→ **The problem**
Reproduce each of the following records word for word.

→ **Data shown**

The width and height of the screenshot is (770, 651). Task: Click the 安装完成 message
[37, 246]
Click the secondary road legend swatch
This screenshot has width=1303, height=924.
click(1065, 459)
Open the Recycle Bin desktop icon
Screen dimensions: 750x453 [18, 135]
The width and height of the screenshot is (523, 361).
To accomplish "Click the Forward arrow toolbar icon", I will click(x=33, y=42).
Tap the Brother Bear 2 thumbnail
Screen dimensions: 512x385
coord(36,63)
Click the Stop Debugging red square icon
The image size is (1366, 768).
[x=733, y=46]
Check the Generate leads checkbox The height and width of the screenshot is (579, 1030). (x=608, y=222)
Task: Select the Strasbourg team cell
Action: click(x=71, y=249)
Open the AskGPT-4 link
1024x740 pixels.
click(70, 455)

→ **Answer below**
The width and height of the screenshot is (770, 651). Task: Click the 安装完成 message
[37, 246]
Click the secondary road legend swatch
This screenshot has width=1303, height=924.
click(1065, 459)
Open the Recycle Bin desktop icon
Screen dimensions: 750x453 [18, 135]
The width and height of the screenshot is (523, 361).
To accomplish "Click the Forward arrow toolbar icon", I will click(x=33, y=42).
Tap the Brother Bear 2 thumbnail
Screen dimensions: 512x385
coord(36,63)
Click the Stop Debugging red square icon
The image size is (1366, 768).
[x=733, y=46]
Check the Generate leads checkbox The height and width of the screenshot is (579, 1030). (x=608, y=222)
Task: Select the Strasbourg team cell
Action: click(x=71, y=249)
Open the AskGPT-4 link
1024x740 pixels.
click(70, 455)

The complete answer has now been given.